▸ Work to be completed
If a line in the data contains "will", copy it out.

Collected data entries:
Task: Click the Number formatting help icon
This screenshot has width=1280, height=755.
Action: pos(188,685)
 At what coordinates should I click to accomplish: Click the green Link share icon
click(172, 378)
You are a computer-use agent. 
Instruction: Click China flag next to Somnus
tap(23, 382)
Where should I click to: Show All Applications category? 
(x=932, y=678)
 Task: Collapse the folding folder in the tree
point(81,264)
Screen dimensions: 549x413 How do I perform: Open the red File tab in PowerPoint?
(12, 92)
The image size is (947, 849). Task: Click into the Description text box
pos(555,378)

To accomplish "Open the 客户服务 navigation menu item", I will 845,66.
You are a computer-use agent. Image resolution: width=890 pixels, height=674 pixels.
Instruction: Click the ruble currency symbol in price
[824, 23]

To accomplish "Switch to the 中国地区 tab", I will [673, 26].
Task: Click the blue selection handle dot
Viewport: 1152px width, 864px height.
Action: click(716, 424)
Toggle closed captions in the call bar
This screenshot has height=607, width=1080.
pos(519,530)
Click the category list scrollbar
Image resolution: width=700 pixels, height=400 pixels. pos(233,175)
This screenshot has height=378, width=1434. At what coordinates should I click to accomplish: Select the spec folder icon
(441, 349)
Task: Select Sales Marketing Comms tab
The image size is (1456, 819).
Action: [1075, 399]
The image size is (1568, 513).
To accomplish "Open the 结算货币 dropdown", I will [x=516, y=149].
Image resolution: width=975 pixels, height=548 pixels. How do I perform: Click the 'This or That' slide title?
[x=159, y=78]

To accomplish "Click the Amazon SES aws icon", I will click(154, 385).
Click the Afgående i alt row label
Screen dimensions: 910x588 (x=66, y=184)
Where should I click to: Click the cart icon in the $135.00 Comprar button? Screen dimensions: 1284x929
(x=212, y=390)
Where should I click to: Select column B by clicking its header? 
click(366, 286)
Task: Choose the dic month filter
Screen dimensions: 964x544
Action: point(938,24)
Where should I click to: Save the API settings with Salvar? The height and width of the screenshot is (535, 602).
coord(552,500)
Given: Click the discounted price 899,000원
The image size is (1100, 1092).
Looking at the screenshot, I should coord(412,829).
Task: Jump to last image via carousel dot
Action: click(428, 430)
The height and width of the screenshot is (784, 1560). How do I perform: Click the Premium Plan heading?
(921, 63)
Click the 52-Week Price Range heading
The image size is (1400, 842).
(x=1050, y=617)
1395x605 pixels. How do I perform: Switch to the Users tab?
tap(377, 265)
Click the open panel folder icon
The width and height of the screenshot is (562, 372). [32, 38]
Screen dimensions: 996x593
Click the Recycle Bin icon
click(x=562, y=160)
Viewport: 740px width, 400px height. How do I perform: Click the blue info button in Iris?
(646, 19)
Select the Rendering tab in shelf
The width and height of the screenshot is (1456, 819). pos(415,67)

▸ Your solution
To accomplish "Open the 客户服务 navigation menu item", I will 845,66.
To accomplish "Switch to the 中国地区 tab", I will [673, 26].
To accomplish "Open the 结算货币 dropdown", I will [x=516, y=149].
To accomplish "Click the Amazon SES aws icon", I will click(154, 385).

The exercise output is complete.